Max-Mini: Mini Clubman Perplexes
Obviously, the only thing wrong with the Mini Cooper is that it doesn't offer a Max version. But it will, starting this fall in Europe and coming to the U.S. in the first quarter of next year.
That’s sad, because the initial attraction of the machine was its size — a David out to do battle with all the Goliaths. Its petite size won many fans for the Mini camp, including people who found it easy to park along congested streets or in cramped downtown garages. In the garage at home, you could slip the bike, mower, and car into the same one-vehicle garage stall.
Of course, if you have six kids and two dogs, it's not the car for you. It’s also a mite out of place for soccer moms, considering how many Minis you could fit in a soccer goal. But the Mini is cute and cuddly, and that's what won over fans.
Apparently, though, a number of Mini enthusiasts said that while they were deeply, madly, head-over-heels in love with their car, there was one teenie-weenie little problem: The car wasn't big enough. So the automaker decided to give them what they want — a Clubman edition with a wheelbase extended 3 inches and an overall length that's nearly 10 inches greater overall. It will be available starting with the 2008 model year.

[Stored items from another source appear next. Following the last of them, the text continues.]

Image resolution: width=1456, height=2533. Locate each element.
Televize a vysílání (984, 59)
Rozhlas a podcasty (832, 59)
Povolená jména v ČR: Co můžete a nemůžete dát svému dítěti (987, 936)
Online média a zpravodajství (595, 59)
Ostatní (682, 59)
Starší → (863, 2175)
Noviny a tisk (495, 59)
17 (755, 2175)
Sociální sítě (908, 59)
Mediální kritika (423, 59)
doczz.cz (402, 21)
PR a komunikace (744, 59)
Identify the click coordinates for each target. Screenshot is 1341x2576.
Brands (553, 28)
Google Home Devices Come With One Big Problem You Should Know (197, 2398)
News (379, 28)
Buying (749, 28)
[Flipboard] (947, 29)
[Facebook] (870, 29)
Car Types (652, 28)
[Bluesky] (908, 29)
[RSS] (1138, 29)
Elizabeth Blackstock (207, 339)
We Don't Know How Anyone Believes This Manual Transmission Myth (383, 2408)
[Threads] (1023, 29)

"The added length will be almost evenly split between the rear seat and the rear cargo area for those who love the car but said they feel they need more space," said Mini spokesman Andrew Cutler.
Duh! Need more space? It's called the M-I-N-I, not the XXL, for a reason. What’s next, a Mini SUV with four rows of seats for those who think the three rows in a Chevy Suburban isn't enough? Or perhaps a Mini pickup truck aimed to take on the Toyota Tundra?
If memory serves, wasn't there a little two-seater called Thunderbird that sized itself out of the market?
The Clubman will be powered by a choice of a 120-hp, 1.6-liter four-cylinder or a 175-hp, 1.6-liter turbo four-cylinder. A 1.6-liter turbo-diesel will be sold in Europe, not the U.S. The European version will also shut the engine off at idle to conserve fuel. Mini said that feature won't be offered in the U.S.
Both the European and U.S. versions will feature a small rear-hinged access door on the passenger side of the vehicle, behind the passenger door, for easier access to the rear seat.
No word yet on price or mileage — or if an even-bigger version is coming. If you still want more space, buy a Honda Fit.